___ The data ___

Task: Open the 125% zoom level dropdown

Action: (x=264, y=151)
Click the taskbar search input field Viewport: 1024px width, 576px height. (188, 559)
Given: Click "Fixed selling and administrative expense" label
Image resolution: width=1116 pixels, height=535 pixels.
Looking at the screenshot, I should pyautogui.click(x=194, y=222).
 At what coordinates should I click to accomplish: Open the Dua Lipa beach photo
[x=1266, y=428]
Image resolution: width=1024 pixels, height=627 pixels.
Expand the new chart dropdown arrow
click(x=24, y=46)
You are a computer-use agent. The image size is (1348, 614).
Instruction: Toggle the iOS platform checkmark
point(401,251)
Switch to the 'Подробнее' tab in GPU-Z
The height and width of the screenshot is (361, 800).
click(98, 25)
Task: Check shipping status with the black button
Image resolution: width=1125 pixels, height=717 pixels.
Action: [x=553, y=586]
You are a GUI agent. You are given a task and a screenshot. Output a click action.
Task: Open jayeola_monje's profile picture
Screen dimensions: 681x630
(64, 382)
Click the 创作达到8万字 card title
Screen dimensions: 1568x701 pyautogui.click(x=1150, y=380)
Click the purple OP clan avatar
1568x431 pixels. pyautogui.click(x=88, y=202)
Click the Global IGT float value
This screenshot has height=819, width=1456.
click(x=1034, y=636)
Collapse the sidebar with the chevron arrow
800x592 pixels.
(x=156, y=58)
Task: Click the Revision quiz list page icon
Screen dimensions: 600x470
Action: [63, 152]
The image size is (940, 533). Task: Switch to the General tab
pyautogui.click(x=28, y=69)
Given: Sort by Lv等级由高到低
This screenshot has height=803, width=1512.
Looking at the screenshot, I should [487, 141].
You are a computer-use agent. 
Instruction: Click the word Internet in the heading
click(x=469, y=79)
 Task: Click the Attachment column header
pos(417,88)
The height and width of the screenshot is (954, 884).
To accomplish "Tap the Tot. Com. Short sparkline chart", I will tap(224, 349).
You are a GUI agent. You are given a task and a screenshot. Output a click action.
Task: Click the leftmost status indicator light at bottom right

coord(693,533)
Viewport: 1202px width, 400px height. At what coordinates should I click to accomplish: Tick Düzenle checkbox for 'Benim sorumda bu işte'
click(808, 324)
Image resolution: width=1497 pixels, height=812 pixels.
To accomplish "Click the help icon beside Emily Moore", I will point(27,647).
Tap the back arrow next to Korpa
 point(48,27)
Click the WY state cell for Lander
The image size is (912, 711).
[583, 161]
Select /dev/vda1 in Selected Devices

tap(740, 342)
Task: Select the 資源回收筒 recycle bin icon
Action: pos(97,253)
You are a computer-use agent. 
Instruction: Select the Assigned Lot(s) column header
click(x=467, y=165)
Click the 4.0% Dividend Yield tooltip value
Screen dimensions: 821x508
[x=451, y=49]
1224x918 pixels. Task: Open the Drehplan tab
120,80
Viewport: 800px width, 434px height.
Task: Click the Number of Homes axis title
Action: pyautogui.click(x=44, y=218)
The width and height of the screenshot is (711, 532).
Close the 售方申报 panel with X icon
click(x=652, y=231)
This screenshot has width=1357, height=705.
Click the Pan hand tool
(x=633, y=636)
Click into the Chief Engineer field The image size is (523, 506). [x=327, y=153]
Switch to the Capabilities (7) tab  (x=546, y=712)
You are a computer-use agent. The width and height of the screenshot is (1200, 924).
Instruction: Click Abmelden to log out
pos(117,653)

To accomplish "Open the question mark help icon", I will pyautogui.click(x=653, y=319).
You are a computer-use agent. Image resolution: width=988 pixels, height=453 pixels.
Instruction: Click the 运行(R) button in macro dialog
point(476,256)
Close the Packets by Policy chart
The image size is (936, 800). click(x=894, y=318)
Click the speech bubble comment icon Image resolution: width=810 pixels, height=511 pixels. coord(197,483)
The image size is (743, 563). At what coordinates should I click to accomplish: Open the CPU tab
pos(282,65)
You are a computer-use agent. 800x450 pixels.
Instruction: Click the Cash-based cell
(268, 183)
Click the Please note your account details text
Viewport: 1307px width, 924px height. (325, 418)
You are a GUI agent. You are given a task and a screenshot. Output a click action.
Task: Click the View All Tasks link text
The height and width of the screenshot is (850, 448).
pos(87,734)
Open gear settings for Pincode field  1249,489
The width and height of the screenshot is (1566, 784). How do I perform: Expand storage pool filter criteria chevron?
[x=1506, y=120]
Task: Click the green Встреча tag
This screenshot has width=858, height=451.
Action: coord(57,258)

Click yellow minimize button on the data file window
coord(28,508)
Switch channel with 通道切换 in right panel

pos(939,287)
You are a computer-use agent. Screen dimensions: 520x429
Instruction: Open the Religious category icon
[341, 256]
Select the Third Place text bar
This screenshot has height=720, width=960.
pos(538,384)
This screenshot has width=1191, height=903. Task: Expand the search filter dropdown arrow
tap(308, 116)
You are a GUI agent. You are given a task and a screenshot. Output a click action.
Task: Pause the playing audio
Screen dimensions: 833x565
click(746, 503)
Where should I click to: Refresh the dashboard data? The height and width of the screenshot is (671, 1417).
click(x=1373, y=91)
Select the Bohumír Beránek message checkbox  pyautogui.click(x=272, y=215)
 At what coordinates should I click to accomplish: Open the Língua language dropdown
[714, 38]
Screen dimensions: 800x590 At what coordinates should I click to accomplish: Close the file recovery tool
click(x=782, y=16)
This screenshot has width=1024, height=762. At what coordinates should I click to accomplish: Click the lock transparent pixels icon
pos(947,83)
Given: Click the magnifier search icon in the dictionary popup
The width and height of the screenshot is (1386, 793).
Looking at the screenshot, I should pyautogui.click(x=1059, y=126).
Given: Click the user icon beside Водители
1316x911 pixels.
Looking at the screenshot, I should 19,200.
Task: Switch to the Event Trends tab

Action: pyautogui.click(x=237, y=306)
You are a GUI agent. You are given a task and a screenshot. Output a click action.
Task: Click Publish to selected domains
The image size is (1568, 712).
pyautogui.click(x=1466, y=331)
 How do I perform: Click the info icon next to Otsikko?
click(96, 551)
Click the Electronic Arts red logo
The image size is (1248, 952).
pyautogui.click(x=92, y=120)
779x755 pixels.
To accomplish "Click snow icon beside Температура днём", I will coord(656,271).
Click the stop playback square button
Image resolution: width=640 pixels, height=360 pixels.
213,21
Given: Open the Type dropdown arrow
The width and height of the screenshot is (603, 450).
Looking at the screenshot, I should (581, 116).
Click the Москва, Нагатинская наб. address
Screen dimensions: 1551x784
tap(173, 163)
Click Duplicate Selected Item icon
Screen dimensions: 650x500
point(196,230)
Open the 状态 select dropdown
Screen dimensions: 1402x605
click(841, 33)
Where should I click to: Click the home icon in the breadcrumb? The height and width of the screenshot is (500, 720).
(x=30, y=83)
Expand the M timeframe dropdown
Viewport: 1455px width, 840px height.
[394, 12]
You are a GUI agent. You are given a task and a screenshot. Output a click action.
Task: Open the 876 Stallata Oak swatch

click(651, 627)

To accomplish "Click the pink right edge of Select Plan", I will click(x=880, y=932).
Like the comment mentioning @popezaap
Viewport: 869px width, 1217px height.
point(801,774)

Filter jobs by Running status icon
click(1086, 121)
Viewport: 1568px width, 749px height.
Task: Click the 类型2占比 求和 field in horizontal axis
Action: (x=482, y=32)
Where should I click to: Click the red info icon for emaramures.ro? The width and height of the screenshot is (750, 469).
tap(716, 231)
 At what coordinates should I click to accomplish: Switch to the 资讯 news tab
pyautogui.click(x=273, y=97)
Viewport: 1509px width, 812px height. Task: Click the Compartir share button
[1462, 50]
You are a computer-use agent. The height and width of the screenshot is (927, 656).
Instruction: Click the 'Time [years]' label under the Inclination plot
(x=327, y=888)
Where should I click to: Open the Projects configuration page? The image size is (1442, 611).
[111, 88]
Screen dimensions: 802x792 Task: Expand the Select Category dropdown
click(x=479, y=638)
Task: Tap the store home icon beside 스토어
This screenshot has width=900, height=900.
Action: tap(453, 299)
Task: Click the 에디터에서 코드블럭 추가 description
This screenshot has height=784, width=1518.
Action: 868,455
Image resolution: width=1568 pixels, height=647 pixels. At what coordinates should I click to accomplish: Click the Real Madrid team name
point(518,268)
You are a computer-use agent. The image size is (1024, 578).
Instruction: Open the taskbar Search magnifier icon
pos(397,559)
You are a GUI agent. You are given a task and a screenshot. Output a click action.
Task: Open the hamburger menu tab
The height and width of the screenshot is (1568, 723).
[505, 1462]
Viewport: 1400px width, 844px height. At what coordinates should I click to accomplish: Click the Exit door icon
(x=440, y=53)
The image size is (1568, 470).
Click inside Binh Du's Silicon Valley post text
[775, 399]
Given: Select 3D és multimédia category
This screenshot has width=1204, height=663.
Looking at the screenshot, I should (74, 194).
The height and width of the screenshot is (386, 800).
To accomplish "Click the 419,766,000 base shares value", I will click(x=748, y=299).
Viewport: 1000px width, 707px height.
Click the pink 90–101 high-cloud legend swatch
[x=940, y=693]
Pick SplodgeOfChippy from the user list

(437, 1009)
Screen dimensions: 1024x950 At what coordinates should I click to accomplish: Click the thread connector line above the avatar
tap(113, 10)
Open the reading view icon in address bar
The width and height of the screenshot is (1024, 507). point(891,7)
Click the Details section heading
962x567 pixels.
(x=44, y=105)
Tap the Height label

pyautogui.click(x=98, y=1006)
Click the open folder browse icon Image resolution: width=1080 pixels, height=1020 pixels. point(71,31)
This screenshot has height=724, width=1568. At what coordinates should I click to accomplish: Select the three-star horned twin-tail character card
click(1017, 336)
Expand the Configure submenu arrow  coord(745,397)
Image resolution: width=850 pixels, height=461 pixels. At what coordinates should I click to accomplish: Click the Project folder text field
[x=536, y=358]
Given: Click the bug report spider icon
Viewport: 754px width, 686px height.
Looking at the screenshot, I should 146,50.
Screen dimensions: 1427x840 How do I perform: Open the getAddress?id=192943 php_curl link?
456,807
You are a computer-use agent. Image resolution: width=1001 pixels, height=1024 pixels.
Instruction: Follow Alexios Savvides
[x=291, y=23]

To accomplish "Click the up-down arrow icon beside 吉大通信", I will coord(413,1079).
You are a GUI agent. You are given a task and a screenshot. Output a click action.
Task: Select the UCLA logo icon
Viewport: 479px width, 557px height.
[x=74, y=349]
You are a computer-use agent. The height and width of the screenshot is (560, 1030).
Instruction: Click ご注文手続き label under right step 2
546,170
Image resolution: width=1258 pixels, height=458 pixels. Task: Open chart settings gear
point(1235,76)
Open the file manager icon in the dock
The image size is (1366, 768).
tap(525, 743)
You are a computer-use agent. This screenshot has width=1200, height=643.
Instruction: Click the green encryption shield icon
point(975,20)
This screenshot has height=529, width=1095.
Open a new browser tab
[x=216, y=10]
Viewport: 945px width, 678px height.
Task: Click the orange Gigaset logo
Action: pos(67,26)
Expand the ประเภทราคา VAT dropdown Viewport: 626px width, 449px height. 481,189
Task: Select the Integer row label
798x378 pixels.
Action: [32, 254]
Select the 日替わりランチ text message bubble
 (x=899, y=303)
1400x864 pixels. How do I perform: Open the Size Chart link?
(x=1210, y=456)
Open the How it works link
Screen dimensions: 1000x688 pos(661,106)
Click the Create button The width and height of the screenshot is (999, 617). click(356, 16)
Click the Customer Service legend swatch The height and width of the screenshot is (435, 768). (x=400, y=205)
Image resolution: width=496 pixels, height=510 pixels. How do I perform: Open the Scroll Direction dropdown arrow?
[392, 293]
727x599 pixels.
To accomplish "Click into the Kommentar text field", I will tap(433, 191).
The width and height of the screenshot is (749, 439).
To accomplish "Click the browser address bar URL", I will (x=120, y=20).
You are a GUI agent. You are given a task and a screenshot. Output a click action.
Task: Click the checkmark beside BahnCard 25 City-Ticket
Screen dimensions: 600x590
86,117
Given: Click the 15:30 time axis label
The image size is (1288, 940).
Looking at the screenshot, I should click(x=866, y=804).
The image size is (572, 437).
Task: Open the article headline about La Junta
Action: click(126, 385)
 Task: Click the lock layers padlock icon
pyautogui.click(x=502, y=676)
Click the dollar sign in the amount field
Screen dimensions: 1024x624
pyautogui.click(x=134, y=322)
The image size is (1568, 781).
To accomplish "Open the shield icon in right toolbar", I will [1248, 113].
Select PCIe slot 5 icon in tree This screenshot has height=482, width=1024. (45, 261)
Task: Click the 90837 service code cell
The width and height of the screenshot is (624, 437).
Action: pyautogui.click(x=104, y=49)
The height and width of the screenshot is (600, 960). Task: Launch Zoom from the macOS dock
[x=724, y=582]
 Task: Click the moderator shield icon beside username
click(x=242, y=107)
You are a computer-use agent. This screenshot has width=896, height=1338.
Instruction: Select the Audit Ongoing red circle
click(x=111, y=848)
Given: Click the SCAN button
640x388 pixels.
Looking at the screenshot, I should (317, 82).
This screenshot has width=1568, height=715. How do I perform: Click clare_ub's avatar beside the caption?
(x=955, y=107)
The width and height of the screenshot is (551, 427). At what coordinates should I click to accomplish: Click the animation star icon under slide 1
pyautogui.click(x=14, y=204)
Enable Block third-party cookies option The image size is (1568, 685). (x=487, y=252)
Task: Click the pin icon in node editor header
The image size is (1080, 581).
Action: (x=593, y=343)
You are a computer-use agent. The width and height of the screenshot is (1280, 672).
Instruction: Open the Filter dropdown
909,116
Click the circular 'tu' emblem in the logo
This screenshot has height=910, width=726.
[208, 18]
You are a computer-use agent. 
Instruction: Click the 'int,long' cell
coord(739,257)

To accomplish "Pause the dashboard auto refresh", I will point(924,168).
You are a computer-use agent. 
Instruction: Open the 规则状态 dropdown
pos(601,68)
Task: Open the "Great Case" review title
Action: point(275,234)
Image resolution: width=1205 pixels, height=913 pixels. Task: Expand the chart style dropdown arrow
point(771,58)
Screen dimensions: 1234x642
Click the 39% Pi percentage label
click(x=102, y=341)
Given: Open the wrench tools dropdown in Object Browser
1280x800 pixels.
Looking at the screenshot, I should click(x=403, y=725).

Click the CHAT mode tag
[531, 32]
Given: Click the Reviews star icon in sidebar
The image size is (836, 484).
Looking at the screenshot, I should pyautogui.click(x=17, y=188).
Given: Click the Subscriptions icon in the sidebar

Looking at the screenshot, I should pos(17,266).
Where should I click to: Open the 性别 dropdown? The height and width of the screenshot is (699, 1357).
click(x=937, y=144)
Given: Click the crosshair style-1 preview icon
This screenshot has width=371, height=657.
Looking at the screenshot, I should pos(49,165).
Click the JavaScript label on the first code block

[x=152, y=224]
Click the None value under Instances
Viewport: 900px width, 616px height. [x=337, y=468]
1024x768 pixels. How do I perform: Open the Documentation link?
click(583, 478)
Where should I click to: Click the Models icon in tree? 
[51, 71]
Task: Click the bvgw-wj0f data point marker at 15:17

___

▸ **What you have to do**
From the entries above, give again exactly the lines running from the line with "Task: Click the moderator" to the line with "is (1280, 672)."; include both of those lines.

▸ **Exercise output**
 Task: Click the moderator shield icon beside username
click(x=242, y=107)
You are a computer-use agent. This screenshot has width=896, height=1338.
Instruction: Select the Audit Ongoing red circle
click(x=111, y=848)
Given: Click the SCAN button
640x388 pixels.
Looking at the screenshot, I should (317, 82).
This screenshot has width=1568, height=715. How do I perform: Click clare_ub's avatar beside the caption?
(x=955, y=107)
The width and height of the screenshot is (551, 427). At what coordinates should I click to accomplish: Click the animation star icon under slide 1
pyautogui.click(x=14, y=204)
Enable Block third-party cookies option The image size is (1568, 685). (x=487, y=252)
Task: Click the pin icon in node editor header
The image size is (1080, 581).
Action: (x=593, y=343)
You are a computer-use agent. The width and height of the screenshot is (1280, 672).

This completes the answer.